- [AIM]: Reproduce verbatim the portion of the listing below that begins with the line containing "Click the chevron" and continues through the final line of the listing, including both of those lines.

•••••

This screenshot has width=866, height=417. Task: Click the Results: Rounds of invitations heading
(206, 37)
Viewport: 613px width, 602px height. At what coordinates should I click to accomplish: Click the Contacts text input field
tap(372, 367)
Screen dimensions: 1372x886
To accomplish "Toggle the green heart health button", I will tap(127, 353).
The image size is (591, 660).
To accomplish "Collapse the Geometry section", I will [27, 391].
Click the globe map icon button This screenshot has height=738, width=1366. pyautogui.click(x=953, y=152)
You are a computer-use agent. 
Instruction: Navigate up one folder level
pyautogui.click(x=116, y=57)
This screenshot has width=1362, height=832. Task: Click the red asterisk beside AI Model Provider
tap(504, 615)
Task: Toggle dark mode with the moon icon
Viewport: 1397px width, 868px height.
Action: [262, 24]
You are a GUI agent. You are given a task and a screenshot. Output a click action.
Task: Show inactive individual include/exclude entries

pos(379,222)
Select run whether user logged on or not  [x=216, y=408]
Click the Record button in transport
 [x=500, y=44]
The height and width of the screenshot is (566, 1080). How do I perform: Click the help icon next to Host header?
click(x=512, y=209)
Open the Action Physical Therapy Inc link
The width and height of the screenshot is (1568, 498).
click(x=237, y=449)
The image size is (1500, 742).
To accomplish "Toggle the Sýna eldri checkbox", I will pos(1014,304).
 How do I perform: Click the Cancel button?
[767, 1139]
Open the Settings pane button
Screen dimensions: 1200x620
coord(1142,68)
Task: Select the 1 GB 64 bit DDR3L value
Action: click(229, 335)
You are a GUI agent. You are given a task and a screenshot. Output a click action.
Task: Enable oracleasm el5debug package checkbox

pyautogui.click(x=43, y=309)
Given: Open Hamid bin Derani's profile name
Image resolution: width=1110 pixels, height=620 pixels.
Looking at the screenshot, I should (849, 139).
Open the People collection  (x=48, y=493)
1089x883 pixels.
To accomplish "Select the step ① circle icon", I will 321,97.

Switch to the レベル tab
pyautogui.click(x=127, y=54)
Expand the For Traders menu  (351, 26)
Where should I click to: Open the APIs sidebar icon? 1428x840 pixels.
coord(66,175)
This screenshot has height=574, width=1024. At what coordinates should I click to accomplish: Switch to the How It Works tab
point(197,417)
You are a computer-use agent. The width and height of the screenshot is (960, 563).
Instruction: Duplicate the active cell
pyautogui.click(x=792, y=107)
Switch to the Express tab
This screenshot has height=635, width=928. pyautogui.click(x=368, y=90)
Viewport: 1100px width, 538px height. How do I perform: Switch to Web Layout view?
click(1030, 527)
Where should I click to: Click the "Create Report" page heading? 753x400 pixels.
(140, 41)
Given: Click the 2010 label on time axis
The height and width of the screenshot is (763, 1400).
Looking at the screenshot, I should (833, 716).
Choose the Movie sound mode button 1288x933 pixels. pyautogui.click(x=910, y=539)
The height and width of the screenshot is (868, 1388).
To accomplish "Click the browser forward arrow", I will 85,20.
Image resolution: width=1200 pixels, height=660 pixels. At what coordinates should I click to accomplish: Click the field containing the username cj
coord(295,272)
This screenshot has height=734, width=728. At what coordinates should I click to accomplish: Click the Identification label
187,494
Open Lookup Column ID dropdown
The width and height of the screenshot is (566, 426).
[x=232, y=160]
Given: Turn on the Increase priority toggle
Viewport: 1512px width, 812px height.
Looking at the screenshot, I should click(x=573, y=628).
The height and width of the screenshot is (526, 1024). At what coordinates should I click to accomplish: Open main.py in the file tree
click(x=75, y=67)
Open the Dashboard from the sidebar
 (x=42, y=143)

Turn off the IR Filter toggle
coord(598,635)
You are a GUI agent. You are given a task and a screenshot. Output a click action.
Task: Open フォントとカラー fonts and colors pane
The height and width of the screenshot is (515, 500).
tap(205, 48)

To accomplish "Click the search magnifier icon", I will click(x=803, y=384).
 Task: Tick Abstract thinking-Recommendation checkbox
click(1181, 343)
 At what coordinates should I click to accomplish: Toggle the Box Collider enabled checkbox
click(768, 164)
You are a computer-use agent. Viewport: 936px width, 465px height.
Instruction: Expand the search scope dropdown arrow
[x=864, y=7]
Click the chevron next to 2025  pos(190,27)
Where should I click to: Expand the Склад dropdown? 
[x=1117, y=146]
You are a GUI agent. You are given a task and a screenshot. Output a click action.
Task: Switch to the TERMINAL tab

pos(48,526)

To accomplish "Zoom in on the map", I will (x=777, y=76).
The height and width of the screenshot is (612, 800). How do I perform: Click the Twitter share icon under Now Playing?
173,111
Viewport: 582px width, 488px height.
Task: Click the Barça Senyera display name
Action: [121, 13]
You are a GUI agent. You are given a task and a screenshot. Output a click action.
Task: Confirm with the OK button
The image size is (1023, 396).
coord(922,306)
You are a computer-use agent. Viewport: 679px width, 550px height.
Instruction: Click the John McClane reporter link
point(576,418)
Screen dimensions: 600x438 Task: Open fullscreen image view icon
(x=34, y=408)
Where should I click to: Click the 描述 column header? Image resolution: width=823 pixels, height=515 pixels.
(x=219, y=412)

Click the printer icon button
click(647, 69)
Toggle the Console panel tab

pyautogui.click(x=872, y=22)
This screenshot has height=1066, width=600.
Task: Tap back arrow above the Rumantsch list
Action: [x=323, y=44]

•••••

- [TASK SOLUTION]:
Click the chevron next to 2025  pos(190,27)
Where should I click to: Expand the Склад dropdown? 
[x=1117, y=146]
You are a GUI agent. You are given a task and a screenshot. Output a click action.
Task: Switch to the TERMINAL tab

pos(48,526)

To accomplish "Zoom in on the map", I will (x=777, y=76).
The height and width of the screenshot is (612, 800). How do I perform: Click the Twitter share icon under Now Playing?
173,111
Viewport: 582px width, 488px height.
Task: Click the Barça Senyera display name
Action: [121, 13]
You are a GUI agent. You are given a task and a screenshot. Output a click action.
Task: Confirm with the OK button
The image size is (1023, 396).
coord(922,306)
You are a computer-use agent. Viewport: 679px width, 550px height.
Instruction: Click the John McClane reporter link
point(576,418)
Screen dimensions: 600x438 Task: Open fullscreen image view icon
(x=34, y=408)
Where should I click to: Click the 描述 column header? Image resolution: width=823 pixels, height=515 pixels.
(x=219, y=412)

Click the printer icon button
click(647, 69)
Toggle the Console panel tab

pyautogui.click(x=872, y=22)
This screenshot has height=1066, width=600.
Task: Tap back arrow above the Rumantsch list
Action: [x=323, y=44]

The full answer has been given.